Although he originally intended to be ironic when he proclaimed that women were the superior gender, many of the qualities he assigned to them were qualities he deeply admired – realism and skepticism among them, but also manipulative skill and a detached view of humankind.

==="Demeaning"===

Mencken praised women, though he believed they should remain in the background of industry and politics. In personal letters especially, Mencken would write that women should appreciate men and do their best to support them. Although Mencken did not intend to demean women, his description of his "ideal scene" with a woman in the 1922 edition was not conventionally progressive:

It is the close of a busy and vexatious day—say half past five or six o'clock of a winter afternoon. I have had a cocktail or two, and am stretched out on a divan in front of a fire, smoking. At the edge of the divan, close enough for me to reach her with my hands, sits a woman not too young, but still good-looking and well dressed—above all, a woman with a soft, low-pitched, agreeable voice. As I snooze she talks—of anything, everything, all the things that women talk of: books, music, the play, men, other women. No politics. No business. No religion. No metaphysics. Nothing challenging and vexatious—but remember, she is intelligent; what she says is clearly expressed... Gradually I fall asleep—but only for an instant... then to sleep again—slowly and charmingly down that slippery hill of dreams. And then awake again, and then asleep again, and so on.
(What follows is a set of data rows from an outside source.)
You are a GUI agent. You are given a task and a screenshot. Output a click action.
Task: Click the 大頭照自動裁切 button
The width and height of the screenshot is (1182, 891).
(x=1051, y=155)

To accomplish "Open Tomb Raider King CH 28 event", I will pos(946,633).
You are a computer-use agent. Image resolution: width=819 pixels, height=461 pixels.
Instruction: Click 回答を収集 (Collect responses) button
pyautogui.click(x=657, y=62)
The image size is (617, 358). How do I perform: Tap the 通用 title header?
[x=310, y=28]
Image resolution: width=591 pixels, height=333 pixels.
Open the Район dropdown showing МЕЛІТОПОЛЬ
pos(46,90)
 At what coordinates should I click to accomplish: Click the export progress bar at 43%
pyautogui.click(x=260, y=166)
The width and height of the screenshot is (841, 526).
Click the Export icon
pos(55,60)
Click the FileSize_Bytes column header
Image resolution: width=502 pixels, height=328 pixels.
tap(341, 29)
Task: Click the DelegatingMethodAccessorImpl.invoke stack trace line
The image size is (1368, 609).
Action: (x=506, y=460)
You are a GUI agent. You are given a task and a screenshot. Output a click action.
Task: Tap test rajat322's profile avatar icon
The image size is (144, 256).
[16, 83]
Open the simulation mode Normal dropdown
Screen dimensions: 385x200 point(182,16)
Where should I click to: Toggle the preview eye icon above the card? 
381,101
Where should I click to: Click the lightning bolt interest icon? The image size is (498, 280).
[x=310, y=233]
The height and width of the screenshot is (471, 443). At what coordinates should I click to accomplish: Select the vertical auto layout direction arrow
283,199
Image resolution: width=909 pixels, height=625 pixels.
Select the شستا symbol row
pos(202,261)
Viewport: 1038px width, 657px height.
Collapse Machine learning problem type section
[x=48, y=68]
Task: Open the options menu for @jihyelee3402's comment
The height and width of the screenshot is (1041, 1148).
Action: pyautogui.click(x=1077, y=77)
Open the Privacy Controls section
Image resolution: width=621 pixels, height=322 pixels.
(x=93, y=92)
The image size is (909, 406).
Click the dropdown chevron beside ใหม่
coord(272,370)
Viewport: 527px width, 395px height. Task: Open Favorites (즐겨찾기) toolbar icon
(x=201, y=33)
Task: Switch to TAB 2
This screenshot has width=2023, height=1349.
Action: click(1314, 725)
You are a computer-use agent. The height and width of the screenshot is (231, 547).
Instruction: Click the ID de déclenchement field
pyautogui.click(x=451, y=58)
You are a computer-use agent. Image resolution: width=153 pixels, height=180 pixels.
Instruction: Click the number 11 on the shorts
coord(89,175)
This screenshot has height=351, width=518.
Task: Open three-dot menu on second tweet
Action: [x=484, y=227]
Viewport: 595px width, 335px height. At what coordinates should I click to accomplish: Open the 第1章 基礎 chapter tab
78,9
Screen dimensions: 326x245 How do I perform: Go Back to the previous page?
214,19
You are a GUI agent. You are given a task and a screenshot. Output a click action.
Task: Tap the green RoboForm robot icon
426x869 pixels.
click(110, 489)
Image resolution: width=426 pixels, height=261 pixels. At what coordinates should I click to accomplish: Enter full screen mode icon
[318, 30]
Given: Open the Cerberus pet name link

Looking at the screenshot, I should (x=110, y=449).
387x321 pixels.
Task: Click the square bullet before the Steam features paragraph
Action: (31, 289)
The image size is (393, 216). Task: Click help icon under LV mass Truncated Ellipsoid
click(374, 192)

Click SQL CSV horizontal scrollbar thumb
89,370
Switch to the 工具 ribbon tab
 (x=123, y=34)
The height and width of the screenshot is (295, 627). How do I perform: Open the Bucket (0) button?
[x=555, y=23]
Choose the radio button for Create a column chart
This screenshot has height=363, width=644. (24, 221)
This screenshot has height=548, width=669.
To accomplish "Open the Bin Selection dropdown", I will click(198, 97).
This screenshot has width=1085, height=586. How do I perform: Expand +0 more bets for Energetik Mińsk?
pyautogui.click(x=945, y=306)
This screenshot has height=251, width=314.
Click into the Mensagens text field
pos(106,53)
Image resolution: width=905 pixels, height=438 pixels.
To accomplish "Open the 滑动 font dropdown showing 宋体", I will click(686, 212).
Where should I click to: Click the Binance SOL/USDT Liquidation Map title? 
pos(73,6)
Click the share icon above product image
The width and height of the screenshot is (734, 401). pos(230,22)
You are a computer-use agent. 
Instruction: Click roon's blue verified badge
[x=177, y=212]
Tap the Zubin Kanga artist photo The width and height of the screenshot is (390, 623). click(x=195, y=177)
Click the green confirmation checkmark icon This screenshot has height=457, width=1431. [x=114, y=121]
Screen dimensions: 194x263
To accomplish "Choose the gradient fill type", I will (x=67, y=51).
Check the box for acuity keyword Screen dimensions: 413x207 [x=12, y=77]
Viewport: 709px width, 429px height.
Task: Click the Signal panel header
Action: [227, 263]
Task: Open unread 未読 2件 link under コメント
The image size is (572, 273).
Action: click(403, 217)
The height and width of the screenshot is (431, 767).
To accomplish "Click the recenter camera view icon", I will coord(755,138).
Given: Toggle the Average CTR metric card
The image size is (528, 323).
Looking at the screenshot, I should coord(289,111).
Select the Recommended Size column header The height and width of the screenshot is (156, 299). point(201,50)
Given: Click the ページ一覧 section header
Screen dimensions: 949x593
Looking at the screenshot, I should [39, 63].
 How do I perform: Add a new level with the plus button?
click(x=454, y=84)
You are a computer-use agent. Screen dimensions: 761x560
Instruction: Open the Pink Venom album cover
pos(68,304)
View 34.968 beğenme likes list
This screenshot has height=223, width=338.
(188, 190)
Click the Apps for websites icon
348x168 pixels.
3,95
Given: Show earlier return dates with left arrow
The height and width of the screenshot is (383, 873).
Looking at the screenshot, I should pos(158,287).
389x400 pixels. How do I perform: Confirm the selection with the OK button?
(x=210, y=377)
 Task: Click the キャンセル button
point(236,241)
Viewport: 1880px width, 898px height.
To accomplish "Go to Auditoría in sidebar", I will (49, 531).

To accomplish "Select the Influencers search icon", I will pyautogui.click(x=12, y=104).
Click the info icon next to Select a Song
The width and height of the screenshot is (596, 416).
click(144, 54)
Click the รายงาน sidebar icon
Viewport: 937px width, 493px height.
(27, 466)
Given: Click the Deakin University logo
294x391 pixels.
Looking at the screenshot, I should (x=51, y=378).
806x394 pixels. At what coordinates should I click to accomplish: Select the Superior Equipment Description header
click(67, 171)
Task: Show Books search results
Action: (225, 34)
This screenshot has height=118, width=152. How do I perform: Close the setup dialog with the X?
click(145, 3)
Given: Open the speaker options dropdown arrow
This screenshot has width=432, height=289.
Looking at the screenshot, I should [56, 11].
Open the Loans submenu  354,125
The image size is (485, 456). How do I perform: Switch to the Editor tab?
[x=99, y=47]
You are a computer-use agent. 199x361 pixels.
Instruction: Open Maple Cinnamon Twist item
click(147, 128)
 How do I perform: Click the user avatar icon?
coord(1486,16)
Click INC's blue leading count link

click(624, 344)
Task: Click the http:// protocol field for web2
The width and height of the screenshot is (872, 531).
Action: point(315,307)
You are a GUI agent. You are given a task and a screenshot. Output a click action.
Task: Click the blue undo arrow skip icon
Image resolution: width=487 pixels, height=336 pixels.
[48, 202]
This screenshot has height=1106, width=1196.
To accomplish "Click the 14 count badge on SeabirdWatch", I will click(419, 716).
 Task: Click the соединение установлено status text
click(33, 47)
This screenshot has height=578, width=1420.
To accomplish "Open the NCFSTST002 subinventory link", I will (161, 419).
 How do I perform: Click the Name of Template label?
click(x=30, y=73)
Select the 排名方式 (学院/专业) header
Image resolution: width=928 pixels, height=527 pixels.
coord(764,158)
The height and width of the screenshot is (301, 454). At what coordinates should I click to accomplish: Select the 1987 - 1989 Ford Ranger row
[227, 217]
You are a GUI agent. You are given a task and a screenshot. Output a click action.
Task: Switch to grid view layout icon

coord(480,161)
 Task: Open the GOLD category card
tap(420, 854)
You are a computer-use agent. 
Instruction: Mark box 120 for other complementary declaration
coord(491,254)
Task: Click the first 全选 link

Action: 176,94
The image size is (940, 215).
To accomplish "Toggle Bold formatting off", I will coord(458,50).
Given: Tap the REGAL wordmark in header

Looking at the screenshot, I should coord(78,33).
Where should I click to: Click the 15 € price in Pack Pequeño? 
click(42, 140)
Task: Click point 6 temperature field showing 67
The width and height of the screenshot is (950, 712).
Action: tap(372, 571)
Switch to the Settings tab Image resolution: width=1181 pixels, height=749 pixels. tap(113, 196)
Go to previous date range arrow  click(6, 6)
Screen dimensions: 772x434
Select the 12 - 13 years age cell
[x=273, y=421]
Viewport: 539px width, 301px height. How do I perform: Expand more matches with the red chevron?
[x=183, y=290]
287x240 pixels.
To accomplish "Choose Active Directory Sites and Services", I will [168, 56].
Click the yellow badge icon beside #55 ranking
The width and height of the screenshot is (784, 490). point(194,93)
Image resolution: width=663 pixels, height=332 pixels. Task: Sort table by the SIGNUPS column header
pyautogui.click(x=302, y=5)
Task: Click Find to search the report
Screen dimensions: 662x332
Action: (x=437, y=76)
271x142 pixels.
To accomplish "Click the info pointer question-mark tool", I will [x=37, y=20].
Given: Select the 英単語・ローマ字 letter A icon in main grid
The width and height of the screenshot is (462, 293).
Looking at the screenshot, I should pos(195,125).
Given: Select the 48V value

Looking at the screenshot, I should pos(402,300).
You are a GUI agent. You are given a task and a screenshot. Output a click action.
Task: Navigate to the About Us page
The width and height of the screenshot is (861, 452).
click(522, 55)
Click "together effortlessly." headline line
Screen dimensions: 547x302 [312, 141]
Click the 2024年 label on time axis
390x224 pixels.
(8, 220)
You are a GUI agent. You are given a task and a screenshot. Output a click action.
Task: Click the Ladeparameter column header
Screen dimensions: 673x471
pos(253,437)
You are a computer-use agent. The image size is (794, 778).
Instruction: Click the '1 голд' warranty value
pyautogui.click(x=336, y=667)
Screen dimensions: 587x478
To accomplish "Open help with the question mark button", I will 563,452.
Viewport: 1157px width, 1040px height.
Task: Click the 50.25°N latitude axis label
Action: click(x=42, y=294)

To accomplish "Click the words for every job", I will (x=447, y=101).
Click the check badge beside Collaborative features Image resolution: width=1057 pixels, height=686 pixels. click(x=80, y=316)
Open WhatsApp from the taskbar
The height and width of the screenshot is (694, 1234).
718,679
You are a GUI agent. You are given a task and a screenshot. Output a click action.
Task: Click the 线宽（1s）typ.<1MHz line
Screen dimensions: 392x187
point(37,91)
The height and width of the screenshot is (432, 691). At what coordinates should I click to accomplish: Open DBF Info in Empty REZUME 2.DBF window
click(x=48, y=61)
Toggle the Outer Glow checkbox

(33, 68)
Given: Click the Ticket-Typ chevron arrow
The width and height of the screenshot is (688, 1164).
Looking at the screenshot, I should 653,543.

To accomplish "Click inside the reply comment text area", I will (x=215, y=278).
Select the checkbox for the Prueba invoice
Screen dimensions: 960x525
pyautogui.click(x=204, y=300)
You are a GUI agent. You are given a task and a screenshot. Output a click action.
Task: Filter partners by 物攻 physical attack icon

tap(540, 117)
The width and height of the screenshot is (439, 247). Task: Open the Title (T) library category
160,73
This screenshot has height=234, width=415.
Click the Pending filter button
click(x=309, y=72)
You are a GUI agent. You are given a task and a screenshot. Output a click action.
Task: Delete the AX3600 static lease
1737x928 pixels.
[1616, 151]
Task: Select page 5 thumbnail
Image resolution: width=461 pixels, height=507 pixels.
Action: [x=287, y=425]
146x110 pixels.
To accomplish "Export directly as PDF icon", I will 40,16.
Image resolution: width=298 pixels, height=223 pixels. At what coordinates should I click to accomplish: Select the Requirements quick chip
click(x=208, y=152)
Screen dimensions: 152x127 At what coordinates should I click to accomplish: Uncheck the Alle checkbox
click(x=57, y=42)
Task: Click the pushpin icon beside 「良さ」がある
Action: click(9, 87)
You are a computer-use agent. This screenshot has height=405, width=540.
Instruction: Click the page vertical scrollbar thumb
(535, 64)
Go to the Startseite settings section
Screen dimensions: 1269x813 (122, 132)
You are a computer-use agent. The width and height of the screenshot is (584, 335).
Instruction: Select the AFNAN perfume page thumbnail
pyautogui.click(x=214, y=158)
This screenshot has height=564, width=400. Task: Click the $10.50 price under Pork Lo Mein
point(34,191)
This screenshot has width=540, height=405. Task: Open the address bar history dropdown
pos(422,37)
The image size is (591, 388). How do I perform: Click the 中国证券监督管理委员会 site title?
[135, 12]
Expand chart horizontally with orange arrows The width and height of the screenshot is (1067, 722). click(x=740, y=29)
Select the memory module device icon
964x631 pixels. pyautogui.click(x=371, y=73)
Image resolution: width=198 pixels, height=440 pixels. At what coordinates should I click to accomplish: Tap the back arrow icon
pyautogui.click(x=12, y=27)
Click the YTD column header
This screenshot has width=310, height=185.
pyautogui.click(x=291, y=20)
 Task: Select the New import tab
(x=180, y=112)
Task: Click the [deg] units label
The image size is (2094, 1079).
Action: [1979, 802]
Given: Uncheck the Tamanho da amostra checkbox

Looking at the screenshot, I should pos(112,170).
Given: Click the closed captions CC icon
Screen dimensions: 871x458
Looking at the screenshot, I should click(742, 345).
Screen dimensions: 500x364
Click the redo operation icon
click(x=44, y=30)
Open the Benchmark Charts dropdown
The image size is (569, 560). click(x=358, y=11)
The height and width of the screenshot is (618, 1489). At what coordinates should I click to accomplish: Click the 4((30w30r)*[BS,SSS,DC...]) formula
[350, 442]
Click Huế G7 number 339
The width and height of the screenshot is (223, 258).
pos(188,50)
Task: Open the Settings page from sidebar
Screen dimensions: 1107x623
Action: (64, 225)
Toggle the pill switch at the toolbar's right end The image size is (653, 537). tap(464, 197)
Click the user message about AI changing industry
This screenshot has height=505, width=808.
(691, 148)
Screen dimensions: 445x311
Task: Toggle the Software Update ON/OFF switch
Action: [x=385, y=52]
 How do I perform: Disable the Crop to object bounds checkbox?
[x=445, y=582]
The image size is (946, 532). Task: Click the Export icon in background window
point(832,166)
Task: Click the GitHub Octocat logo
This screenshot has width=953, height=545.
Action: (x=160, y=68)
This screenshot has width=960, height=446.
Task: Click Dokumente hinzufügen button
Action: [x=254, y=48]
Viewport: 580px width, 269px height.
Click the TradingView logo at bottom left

I ask you seriously: could anything be more unutterably beautiful?

Mencken often espoused views of politics, religion, and metaphysics that stressed their grotesqueness and absurdity; in this context, escape from the supposed fraud of such somber subjects was welcome to him.

==Critical reviews==
The book was reviewed very well: according to Carl Bode, there were four times as many favorable reviews as unfavorable.

The first edition of the book sold fewer than 900 copies, a disappointing showing. The second edition sold much better, during the more progressive Roaring Twenties.